* [Directions for this task]: Tally up the lines in the following entries where the string "agent" appears, and answer with the number alone.

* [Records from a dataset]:
___

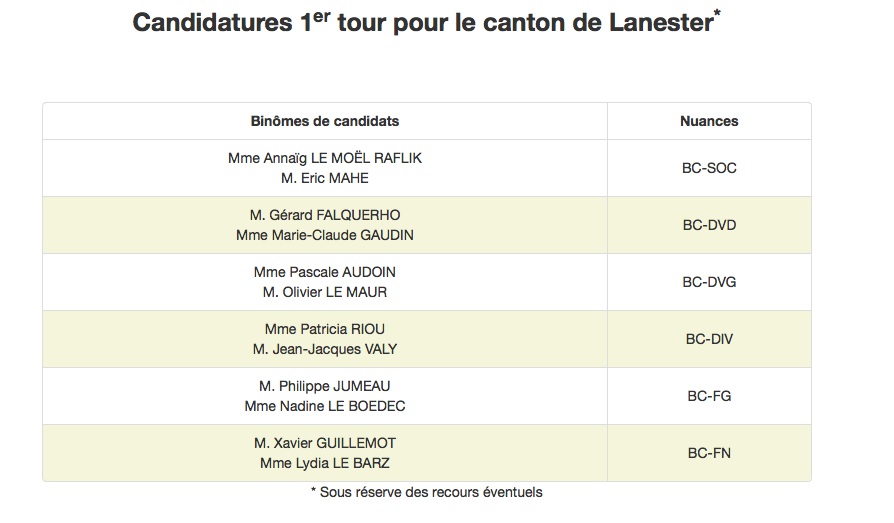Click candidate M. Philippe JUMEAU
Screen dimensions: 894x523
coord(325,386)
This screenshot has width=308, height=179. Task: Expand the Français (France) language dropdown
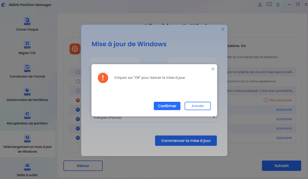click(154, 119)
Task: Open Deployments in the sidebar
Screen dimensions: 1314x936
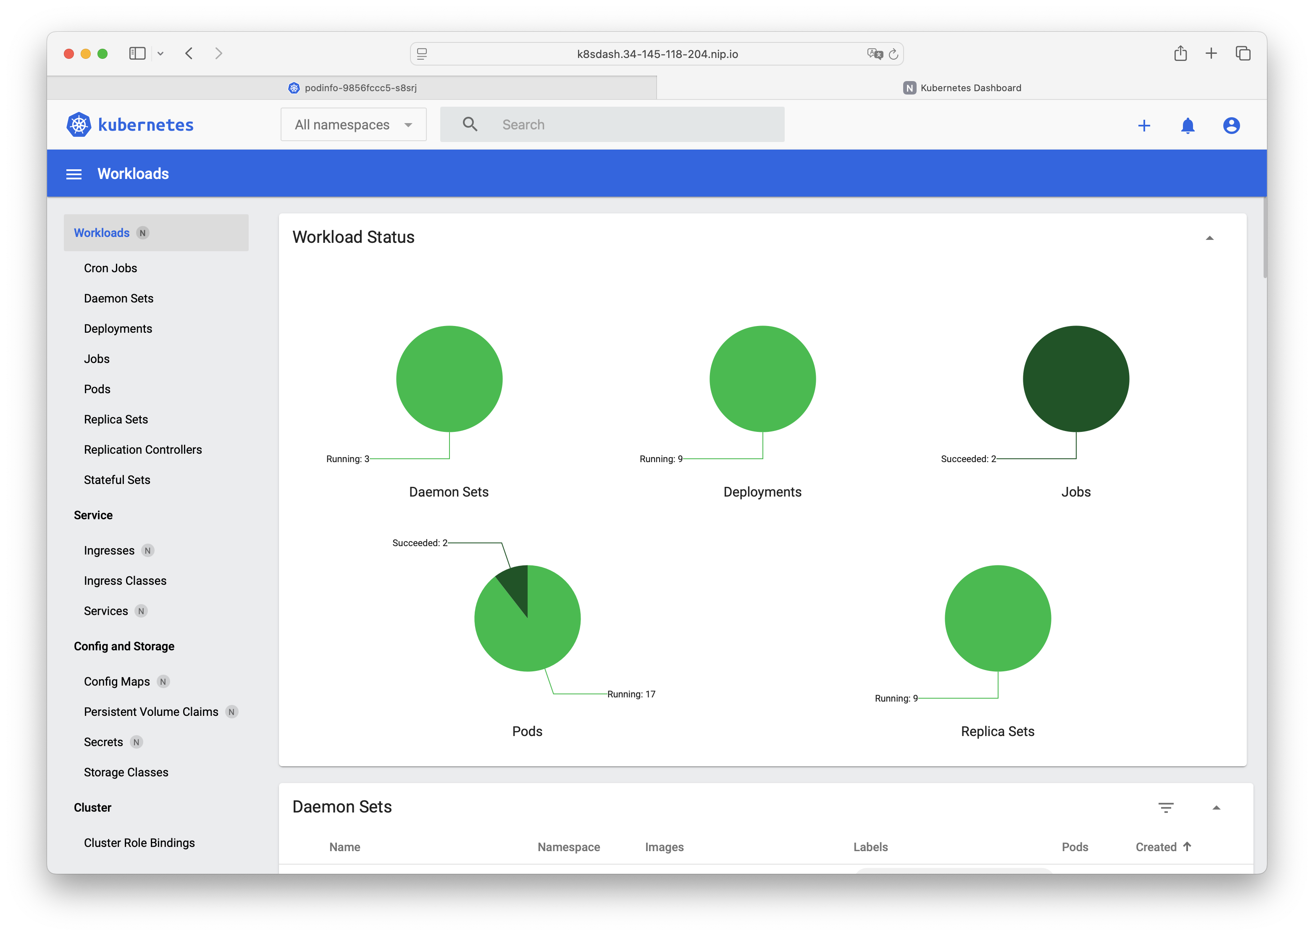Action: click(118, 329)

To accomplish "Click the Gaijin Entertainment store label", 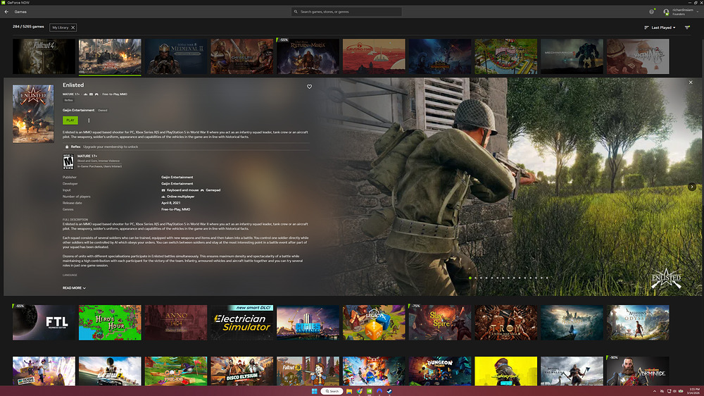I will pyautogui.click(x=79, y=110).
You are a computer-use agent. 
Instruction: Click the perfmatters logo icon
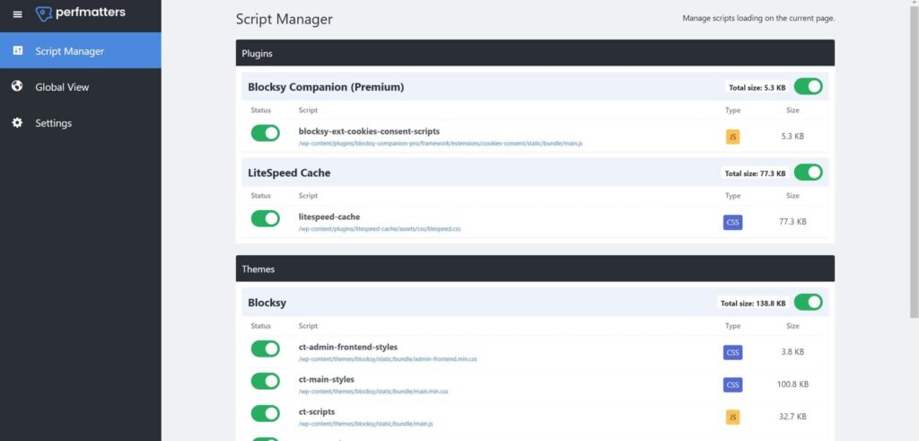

___

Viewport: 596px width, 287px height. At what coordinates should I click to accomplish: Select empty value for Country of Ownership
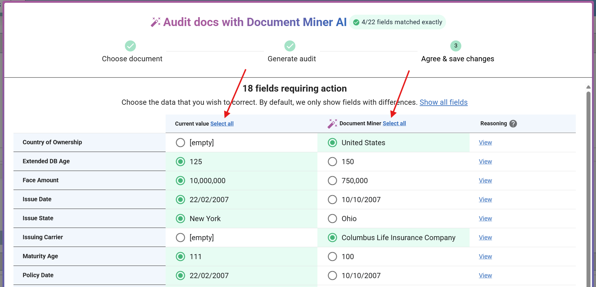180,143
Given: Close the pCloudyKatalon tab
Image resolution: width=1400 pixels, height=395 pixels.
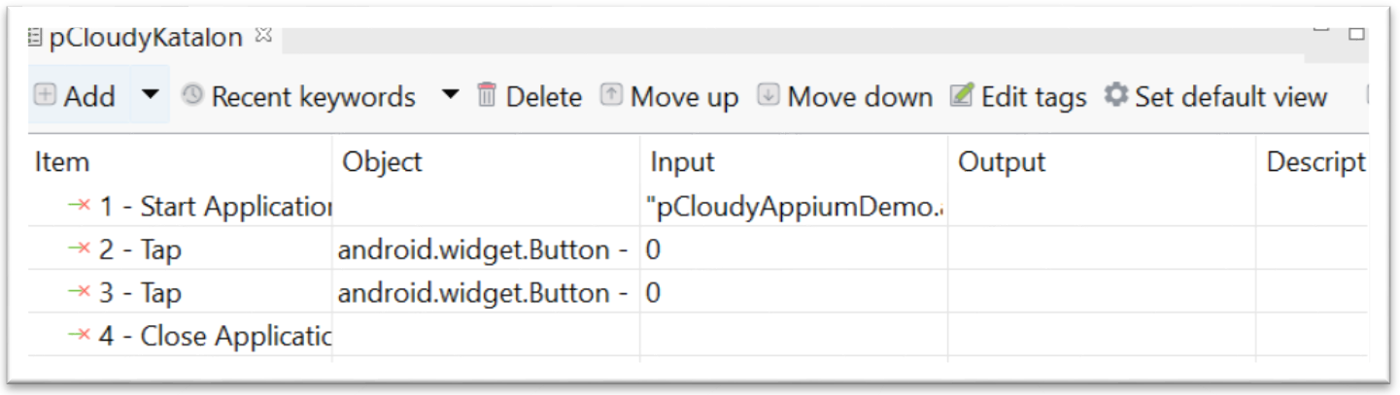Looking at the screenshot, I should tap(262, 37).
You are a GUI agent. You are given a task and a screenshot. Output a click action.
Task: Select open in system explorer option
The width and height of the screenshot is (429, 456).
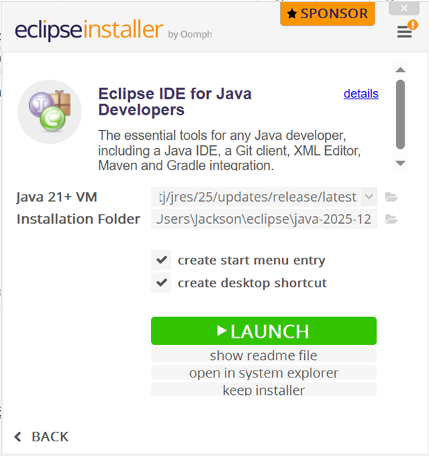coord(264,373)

___

* [Reply to the task]: 2